Itu baru untuk anggota DPRD DIY. Belum lagi untuk DPRD Kabupaten/Kota. Untuk DPR Kota Juga anggaran jas ini sebesar Rp159 juta, Sleman Rp130 juta, Bantul Rp206 juta, sementara Gunungkidul dan Kulonprogo angka-angkanya belum diketahui.
Tapi dari DPRD Provinsi, Bantul, Sleman dan Kota Jogja saja, jika ditotal jendral sudah ada sekitar Rp945 juta. Itu hanya untuk baju para wakil rakyat. Angka itu sama dengan gaji 1.350 buruh di Jogja dengan upah minimum Rp700.000. Atau setara dengan jatah bantuan langsung tunai (BLT) bagi 3.150 keluarga miskin selama tiga bulan.
Sekali lagi itu baru untuk empat DPRD di DIY. Lalu berapa anggaran untuk membelikan jas bagi seluruh anggota dewan di Indonesia. Mari mencoba menghitung dengan sederhana. Di Indonesia terdapat sekitar 500 kabupaten/kota. Dengan melihat angka-angka di Bantul, Sleman dan Jogja, ambil saja rata-rata anggaran untuk jas anggota dewan per kabupaten adalah Rp150 juta. Maka total untuk 500 kabupaten adalah Rp75 miliar.
Selain itu kita juga punya 33 provinsi. Jika anggarannya sekitar Rp450 juta seperti di DIY, maka untuk seluruh provinsi di Indonesia anggaran untuk jas adalah Rp14,85 miliar. Total untuk seluruh kabupaten/kota dan provinsi di Indonesia mencapai Rp89,85 miliar. Itu harga yang kira-kira harus dibayar rakyat agar para wakilnya bisa tampil elegan, wibawa, dan terhormat. Belum dihitung untuk anggota DPR pusat yang pasti jauh lebih besar anggarannya.
Silahkan berandai-andai dengan uang sebesar itu bisa digunakan untuk apa. Tidak ada larangan kok untuk berandai-andai. Semisal uang Rp89,85 miliar itu digunakan untuk beasiswa anak SD sebulan Rp100.000. Maka selama enam tahun dia di SD total beasiswanya adalah Rp100.000 x 12 bulan x 6= Rp7.200.000. Dengan dana Rp89,85 miliar maka akan ada sekitar 12.479 anak yang mendapat beasiswa.
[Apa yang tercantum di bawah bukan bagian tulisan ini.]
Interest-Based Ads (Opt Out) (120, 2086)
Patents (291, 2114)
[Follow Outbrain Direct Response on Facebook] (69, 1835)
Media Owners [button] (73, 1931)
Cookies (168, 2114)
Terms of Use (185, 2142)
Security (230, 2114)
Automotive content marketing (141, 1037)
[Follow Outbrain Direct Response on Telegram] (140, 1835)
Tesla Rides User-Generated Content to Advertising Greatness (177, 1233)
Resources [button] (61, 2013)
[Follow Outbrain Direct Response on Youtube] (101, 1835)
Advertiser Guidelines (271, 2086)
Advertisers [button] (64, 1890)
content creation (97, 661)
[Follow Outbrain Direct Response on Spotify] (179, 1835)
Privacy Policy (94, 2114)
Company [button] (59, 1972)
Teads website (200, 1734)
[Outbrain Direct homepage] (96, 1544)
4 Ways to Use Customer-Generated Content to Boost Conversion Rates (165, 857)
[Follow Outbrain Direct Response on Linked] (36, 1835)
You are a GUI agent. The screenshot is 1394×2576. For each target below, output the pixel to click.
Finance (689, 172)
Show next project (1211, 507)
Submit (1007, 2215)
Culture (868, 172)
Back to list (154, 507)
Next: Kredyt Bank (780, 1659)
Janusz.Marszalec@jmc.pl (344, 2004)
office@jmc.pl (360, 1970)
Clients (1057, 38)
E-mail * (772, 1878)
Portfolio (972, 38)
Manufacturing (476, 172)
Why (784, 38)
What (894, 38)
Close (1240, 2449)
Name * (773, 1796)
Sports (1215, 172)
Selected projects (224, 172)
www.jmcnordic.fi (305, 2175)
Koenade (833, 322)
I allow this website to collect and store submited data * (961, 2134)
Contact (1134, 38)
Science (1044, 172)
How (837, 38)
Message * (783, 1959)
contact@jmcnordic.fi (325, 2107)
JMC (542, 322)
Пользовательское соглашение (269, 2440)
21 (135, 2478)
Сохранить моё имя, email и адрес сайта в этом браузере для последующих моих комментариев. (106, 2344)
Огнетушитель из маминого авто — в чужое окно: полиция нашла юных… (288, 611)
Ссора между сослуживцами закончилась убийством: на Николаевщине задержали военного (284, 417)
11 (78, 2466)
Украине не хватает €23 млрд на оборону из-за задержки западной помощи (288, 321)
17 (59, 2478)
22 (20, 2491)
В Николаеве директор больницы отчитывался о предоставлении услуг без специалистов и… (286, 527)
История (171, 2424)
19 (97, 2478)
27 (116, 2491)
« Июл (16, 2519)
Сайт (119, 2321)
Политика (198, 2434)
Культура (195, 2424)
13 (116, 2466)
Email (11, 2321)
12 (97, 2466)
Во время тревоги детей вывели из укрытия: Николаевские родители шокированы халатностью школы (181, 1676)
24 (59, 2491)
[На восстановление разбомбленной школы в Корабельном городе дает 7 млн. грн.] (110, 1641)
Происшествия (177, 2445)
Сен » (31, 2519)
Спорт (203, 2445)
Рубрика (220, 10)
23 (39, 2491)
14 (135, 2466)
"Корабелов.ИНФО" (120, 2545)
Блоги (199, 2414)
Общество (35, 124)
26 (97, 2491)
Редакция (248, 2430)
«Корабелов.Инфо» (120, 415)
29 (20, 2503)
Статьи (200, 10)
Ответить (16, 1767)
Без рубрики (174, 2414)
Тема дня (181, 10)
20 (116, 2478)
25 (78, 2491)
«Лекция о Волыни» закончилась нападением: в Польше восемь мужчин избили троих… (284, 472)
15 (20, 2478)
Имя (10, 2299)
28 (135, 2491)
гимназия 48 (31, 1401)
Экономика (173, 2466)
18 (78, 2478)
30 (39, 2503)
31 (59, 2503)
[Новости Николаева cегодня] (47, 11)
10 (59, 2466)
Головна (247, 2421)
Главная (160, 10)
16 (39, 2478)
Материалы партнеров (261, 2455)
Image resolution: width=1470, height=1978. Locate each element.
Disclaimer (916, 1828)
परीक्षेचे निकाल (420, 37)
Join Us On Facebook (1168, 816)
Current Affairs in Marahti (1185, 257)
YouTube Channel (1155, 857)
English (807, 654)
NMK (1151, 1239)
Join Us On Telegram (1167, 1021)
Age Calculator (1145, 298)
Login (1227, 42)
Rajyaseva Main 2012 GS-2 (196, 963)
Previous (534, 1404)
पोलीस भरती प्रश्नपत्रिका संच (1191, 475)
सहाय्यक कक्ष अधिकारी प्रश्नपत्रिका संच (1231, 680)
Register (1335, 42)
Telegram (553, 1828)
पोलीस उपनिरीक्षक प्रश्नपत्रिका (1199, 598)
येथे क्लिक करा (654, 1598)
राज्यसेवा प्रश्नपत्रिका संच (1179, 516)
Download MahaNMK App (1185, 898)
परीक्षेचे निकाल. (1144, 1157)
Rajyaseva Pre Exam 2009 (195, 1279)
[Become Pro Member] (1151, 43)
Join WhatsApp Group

Atau kalau untuk pinjaman tanpa bunga sebagai modal UKM masing-masing Rp20 juta saja, maka akan ada sekitar 4.492 usaha kecil yang akan bisa berkembang karena mendapat bantuan modal.
Ah, tapi semua itu hanya andai-andai saja. Selagi berandai-andai itu belum dilarang. Selagi rakyat bisanya hanya berandai-andai. Toh anggaran sudah diketok untuk jas para wakilnya. Jadi rakyat hanya bisa bilang jas for you, sir! saja.